§ EXERCISE AIM: Excluding every picture, print exactly the lines from the one containing "Open the Allowed button's chevron menu" through the end of the material below, both ends included.
--- --- ---
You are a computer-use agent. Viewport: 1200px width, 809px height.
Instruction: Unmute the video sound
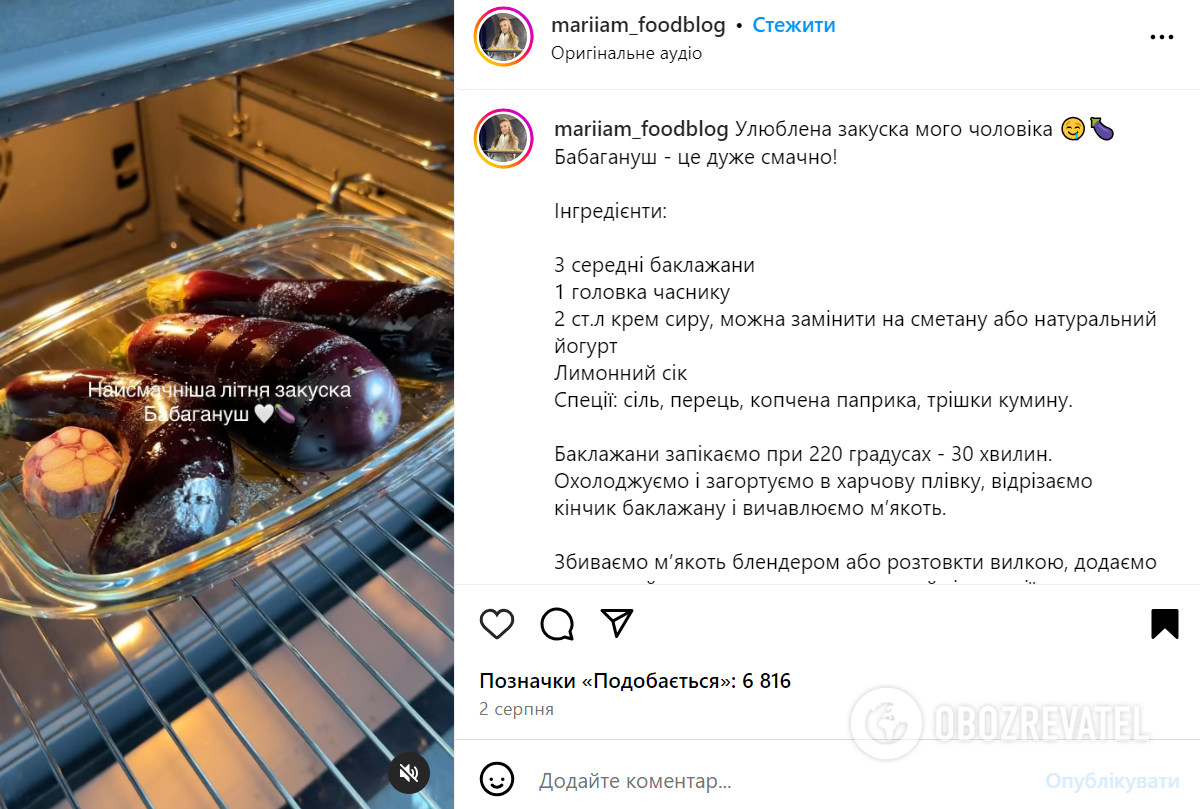click(x=409, y=772)
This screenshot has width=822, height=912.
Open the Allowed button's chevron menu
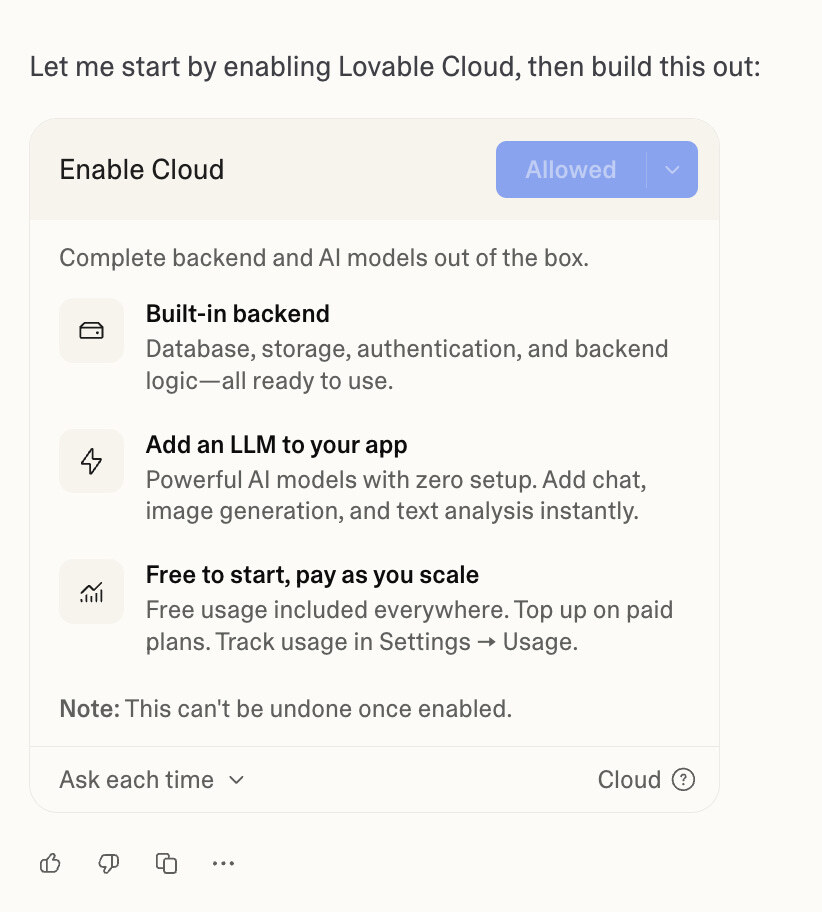click(672, 169)
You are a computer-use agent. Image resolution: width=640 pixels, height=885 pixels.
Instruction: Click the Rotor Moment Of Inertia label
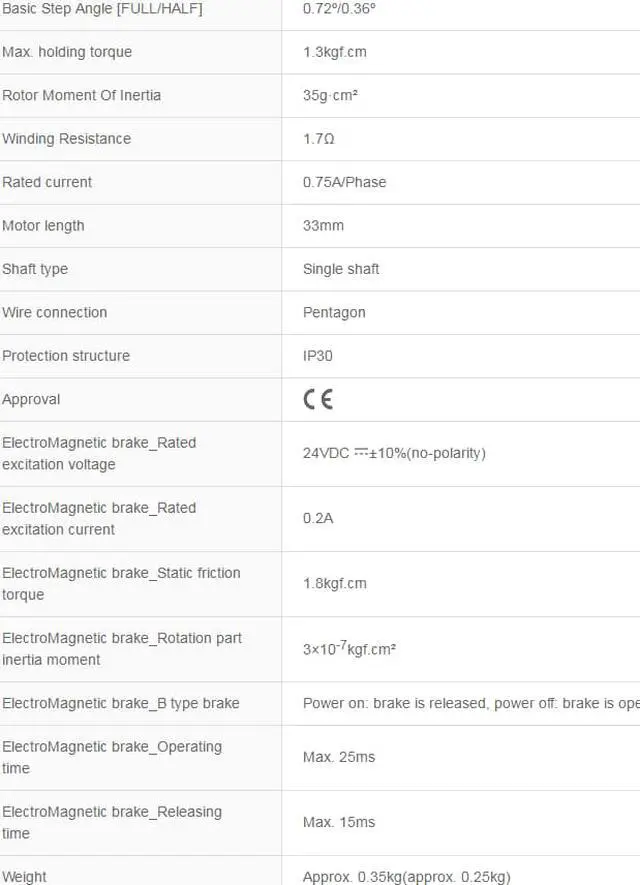coord(81,95)
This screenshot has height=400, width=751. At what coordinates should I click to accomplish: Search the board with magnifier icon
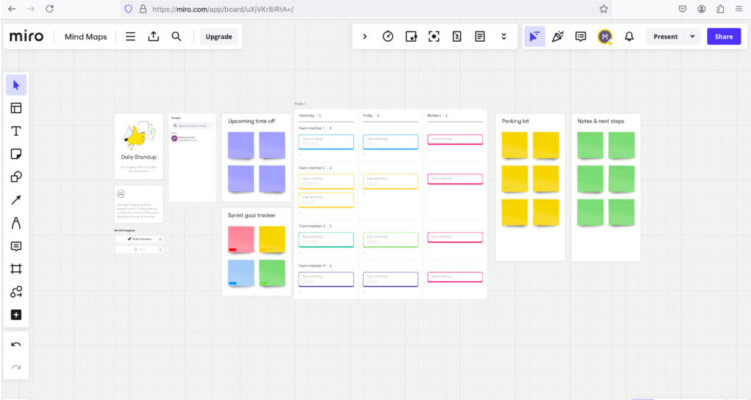coord(176,36)
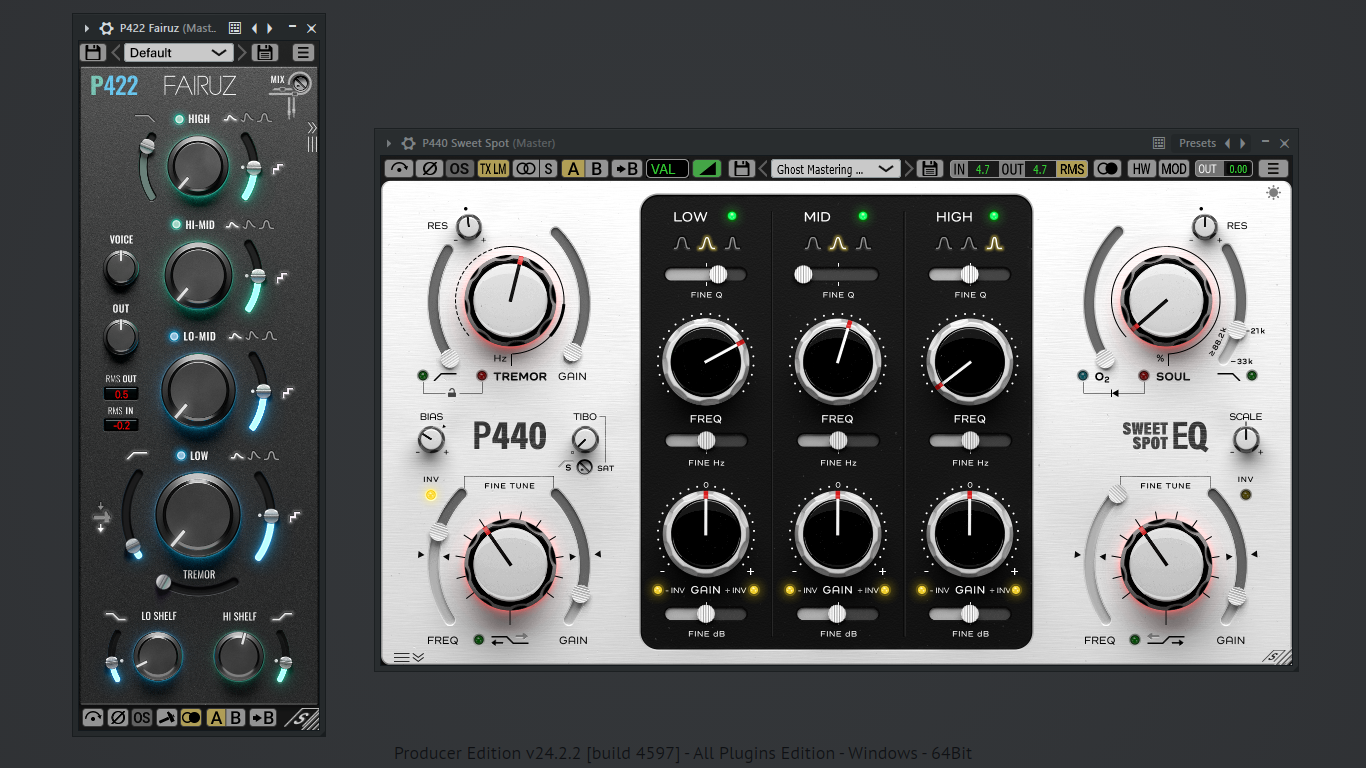Viewport: 1366px width, 768px height.
Task: Click the MOD button in Sweet Spot toolbar
Action: (1173, 169)
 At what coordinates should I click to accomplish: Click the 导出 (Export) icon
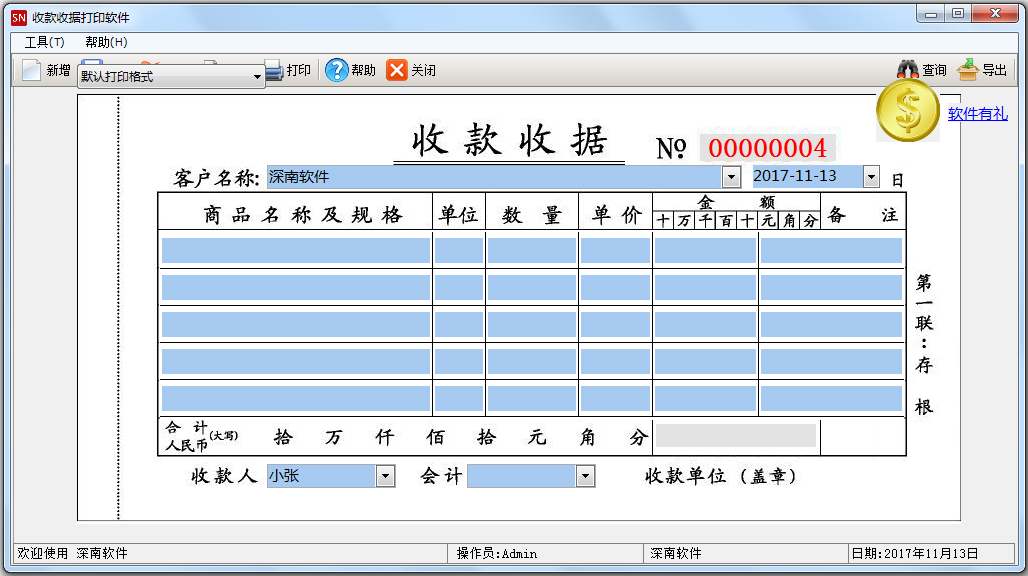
--- --- ---
§ SOLUTION TO THIS EXERCISE:
Open the Allowed button's chevron menu
click(672, 169)
You are a computer-use agent. Image resolution: width=640 pixels, height=885 pixels.
Instruction: Click the Rotor Moment Of Inertia label
coord(81,95)
This screenshot has height=400, width=751. At what coordinates should I click to accomplish: Search the board with magnifier icon
coord(176,36)
Viewport: 1366px width, 768px height.
Task: Click the MOD button in Sweet Spot toolbar
Action: (1173, 169)
 At what coordinates should I click to accomplish: Click the 导出 (Export) icon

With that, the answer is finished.